Single by PinkPantheress

from the album To Hell with It
- Released: 1 July 2021
- Genre: Jungle; alternative pop;
- Length: 2:18
- Label: Parlophone; Elektra;
- Songwriters: PinkPantheress; Izzy Cofie; Joshua Gaskin-Brown;
- Producers: Izco; Jkarri;

PinkPantheress singles chronology
| "Pain" (2021) | "Passion" (2021) | "Just for Me" (2021) |

= Passion (PinkPantheress song) =

"Passion" is a song by British singer-songwriter PinkPantheress. Written alongside producers Izco and Jkarri, it was released on 1 July 2021 through Elektra and Parlophone Records as the third single off her debut mixtape To Hell with It. Backed by plucked guitar and synths, it is a jungle and alternative pop song with confessional lyrics. It received praise from critics, and peaked at number 76 on the UK Singles Chart, as well as at number 30 on the Billboard Hot Rock & Alternative Songs chart.

==Background and composition==
A snippet of "Passion" was posted to PinkPantheress's TikTok account before the full song was released. "Passion" was produced by IZCO and Jkarri, and released through Parlophone Records on 1 July 2021. It runs for two minutes and 18 seconds, and begins with a finger-picked acoustic guitar, and is then backed by synths and a jungle breakbeat, the latter of which begins in the first chorus.
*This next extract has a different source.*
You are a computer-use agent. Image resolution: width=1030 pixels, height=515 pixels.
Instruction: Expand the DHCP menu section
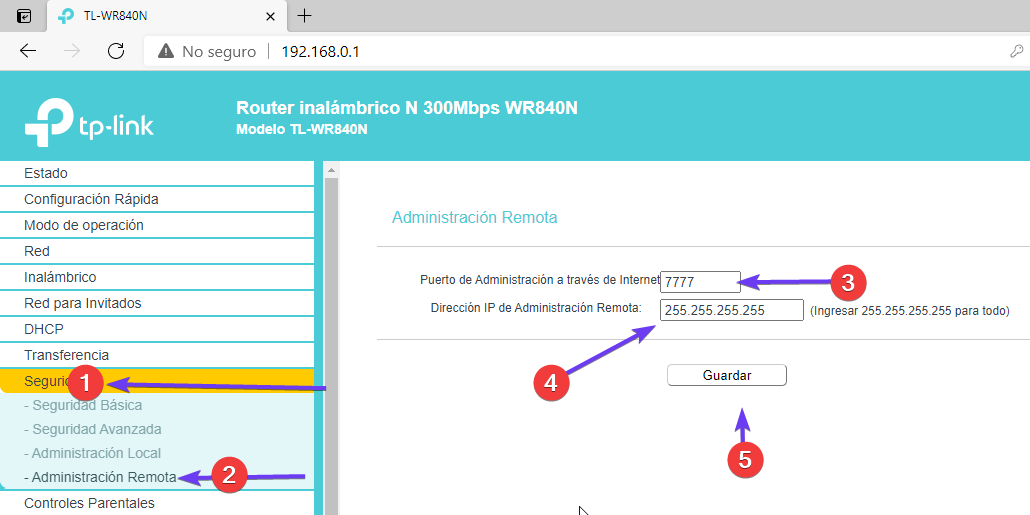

The song also has influences of R&B. On it, PinkPantheress sings in an "airy", "whisper-like" tone about the "intimate details of her life", including being abandoned by her friends and family and looking for somewhere to stay the night. She described the undertones of the song as "fairly sad".

Cat Zhang of Pitchfork described PinkPantheress as sounding "listless", "misunderstood", and "slightly dazed, tiptoeing gently through reality" on the song. Beats Per Minute called "Passion" PinkPantheress's "most confessional track yet", noting her "sing-song insouciance" on the song, while NMEs Isaac Chiew wrote that the song "paints a haunting portrait of loneliness". The visualizer and single cover for the song is of the default wallpaper for Windows XP.

==Critical reception and commercial performance==
Vanessa Handy of NPR remarked that, on "Passion", PinkPantheress "rises above her past" and "cross[es] into a new dimension with the complex, futuristic sound she's embraced". NMEs Isaac Chiew wrote that "Passion" "cements [PinkPantheress's] versatility as a songwriter", with Pitchforks Cat Zhang calling "Passion" "angelic" and "another lovely release" from PinkPantheress. Robin Murray of Clash described it as "a drifting slice of imperious alt-pop" with a "patient sense of introversion" on which PinkPantheress "us[es] both inner and outer space to her advantage".

"Passion" peaked at number 73 on the UK Singles Chart. It also peaked at number 30 on Billboards Hot Rock & Alternative Songs chart.

==Charts==

Chart performance for "Passion"
| Chart (2021) | Peak position |
|---|---|
| UK Singles (OCC) | 73 |
| US Hot Rock & Alternative Songs (Billboard) | 30 |

==Certifications==

Certifications for "Passion"
| Region | Certification | Certified units/sales |
| New Zealand (RMNZ) | Gold | 15,000^{‡} |
| United Kingdom (BPI) | Silver | 200,000^{‡} |
^{‡} Sales+streaming figures based on certification alone.